CHRIS NORMAN:  Right, they’re just there to play the popular music, whatever people want to hear.

ADRIANNE GREENBAUM:  Yeah

CHRIS NORMAN:  So, I know Klezmer has a very close association with music of the Roma from the Romani and Gypsy population of Eastern Europe.  Help me understand the delineation there of where that Eastern European Gypsy music contacts with Klezmer music and where does one end and the other begin.  I’m sure it’s a blurry area, but just talk a little bit about that if you would.
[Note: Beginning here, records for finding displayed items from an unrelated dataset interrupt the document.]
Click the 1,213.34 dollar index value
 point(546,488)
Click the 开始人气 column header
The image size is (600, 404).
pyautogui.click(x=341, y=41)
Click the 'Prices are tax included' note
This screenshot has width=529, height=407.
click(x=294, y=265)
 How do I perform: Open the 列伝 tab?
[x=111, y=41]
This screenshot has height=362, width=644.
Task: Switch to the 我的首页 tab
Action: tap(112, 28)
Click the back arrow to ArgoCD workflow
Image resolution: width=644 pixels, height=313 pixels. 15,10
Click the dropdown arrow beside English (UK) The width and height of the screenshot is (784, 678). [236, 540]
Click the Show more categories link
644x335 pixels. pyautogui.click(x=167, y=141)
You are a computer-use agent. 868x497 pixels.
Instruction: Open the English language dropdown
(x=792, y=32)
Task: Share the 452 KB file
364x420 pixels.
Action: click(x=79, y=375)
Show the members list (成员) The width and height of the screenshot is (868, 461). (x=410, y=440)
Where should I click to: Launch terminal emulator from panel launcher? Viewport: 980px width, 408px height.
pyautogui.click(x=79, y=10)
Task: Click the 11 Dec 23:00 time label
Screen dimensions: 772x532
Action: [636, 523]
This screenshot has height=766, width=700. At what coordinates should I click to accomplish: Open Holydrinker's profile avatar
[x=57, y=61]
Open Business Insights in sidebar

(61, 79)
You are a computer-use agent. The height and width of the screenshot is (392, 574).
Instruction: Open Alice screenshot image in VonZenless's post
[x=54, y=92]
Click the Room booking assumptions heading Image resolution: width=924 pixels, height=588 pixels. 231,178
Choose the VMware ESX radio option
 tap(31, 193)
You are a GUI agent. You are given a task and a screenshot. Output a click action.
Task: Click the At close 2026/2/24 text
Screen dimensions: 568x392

ADRIANNE GREENBAUM:  Um, it’s really just based on meeting and traveling and picking up.  Jews did maybe as much as the Roma in terms of roaming around, no pun intended.  Traveling around, and meeting other cultures, and equally really, they would latch onto Turkish and Egyptian and wherever the music took them or a gig took them they would bring it back, and I would gather that the Roma style was closely related because they would feel that being Gypsy, they didn’t have the same vibe of sticking to rules.  I think they were more free.  They enjoyed our modes and we enjoyed theirs.  And that’s really when you would read about or if I were to have been fortunate enough to go out and do field work, I would have been out in the hills and finding out “Oh, you know this tune.”  It’s not exactly what we know it as, and almost far from it, but that happens everywhere.  I was just flipping through this major resource that we have that an ethnomusicologist who was hired by the Ukrainian government to literally go around say “Sing into my disc.” And he recorded and he wrote down what their job was and whether they sang or played an instrument and in what area.  And he was far out into the hills and low and behold, you’d look at – we’re going to do one tonight – it traveled, the tunes traveled far and wide.  So, he might have met someone who knows it from his family in far away places and it came all the way to New York.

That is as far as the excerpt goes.